"""
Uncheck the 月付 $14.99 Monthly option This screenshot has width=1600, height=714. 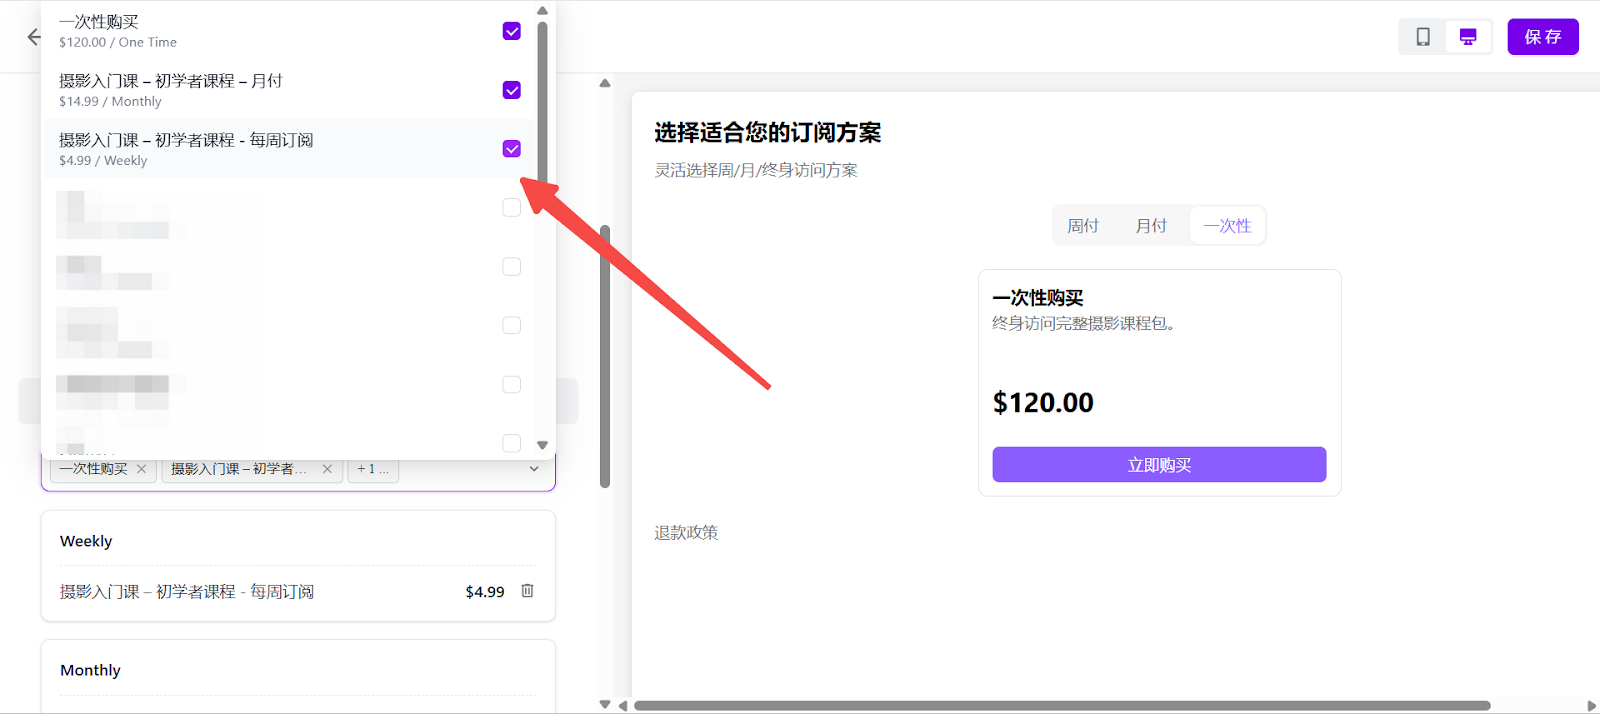pos(511,90)

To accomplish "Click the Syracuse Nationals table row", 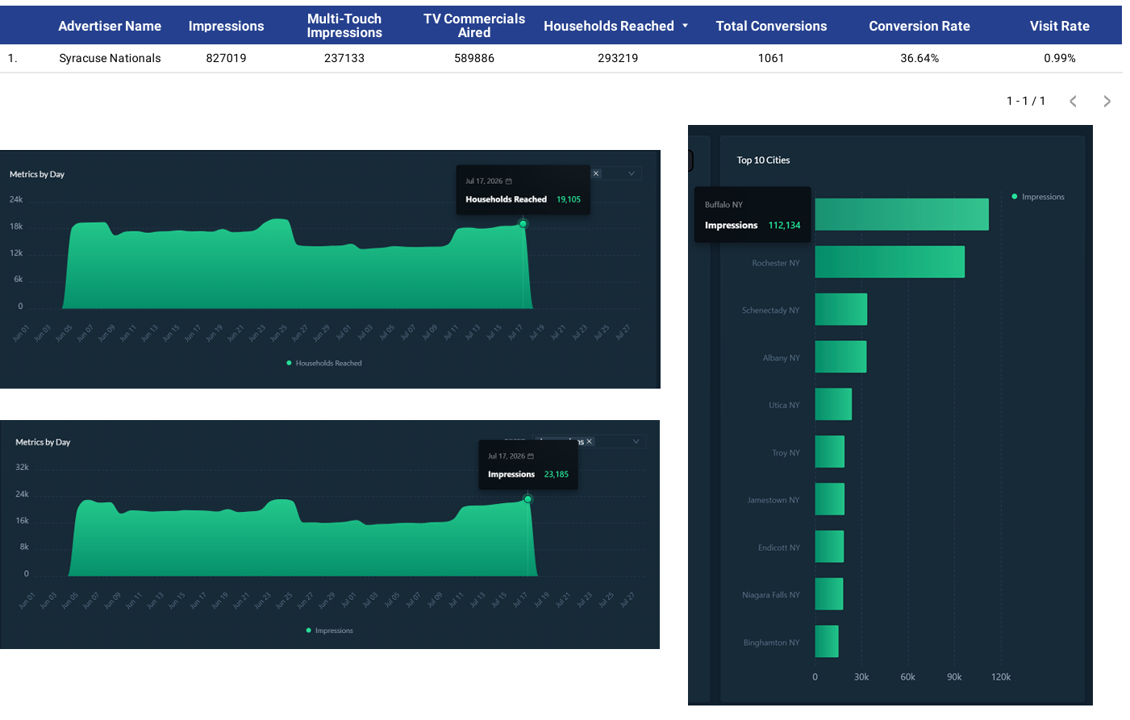I will coord(561,58).
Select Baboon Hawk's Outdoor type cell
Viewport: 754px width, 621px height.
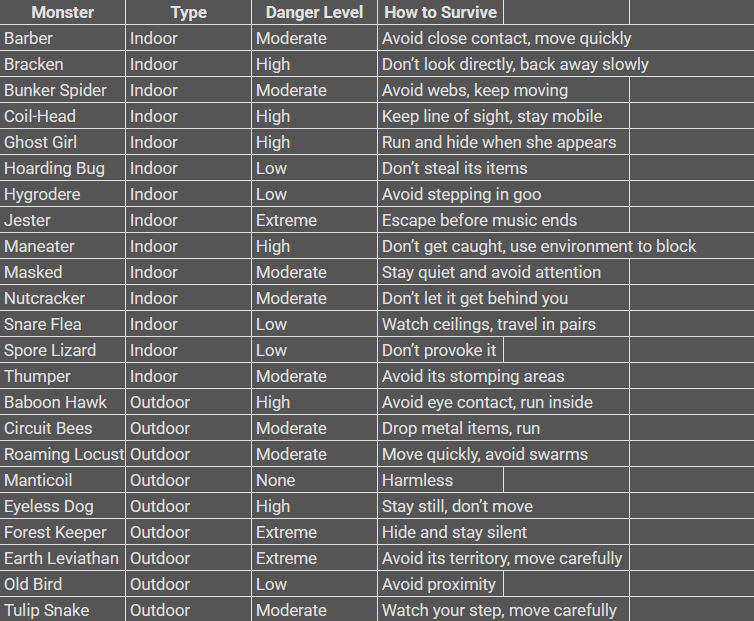pos(188,402)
"""
(EXERCISE BRIEF) Omit the pictures and retype exactly the lines from the one containing "Select Baboon Hawk's Outdoor type cell" through the end of the entries above.

(ANSWER SECTION)
Select Baboon Hawk's Outdoor type cell
Viewport: 754px width, 621px height.
pos(188,402)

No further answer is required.